Die Liberalen in Baden-Württemberg trauern um den Altbundespräsidenten Walter Scheel (FDP). Es ist nach Genscher und Westerwelle die dritte große Persönlichkeit bei den Liberalen, die in diesem Jahr gestorben ist.

Stuttgart - Baden-Württembergs FDP-Landtagsfraktion trauert um den ehemaligen liberalen Bundespräsidenten Walter Scheel. „Das ist ein unendlicher Verlust“, sagte Fraktionschef Hans-Ulrich Rülke am Mittwoch in Stuttgart.
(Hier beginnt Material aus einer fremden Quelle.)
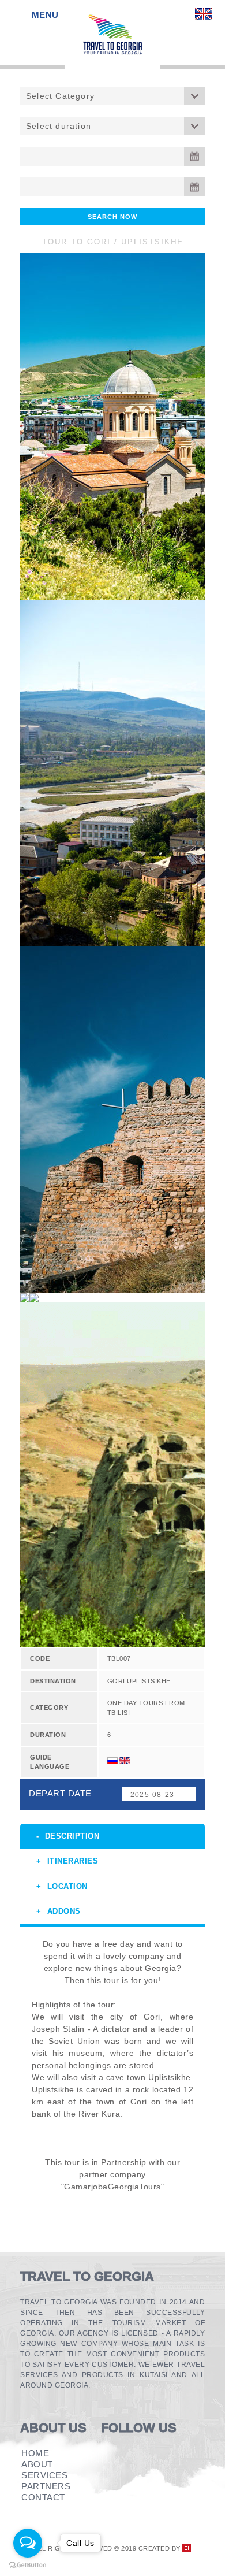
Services (44, 2475)
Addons (64, 1911)
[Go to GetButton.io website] (27, 2565)
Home (35, 2453)
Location (67, 1886)
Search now (112, 216)
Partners (45, 2486)
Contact (43, 2497)
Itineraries (72, 1861)
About (37, 2464)
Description (72, 1836)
Er fügte hinzu: „Das Jahr 2016 entwickelt sich für die Liberalen zum „annus horribilis“: Nach Guido Westerwelle und Hans-Dietrich Genscher müssen wir nun auch Walter Scheel begraben.“

Der ehemalige Parteichef, Bundesaußenminister und Bundespräsident sei ein lebensfroher und außerordentlich verbindlicher Rheinländer gewesen. Die Ostverträge und die Entspannungspolitik gegenüber dem Ostblock seien nicht nur mit dem Namen des ehemaligen Bundeskanzlers Willy Brandt (SPD), sondern auch mit dem von Scheel als Außenminister verbunden, sagte Rülke.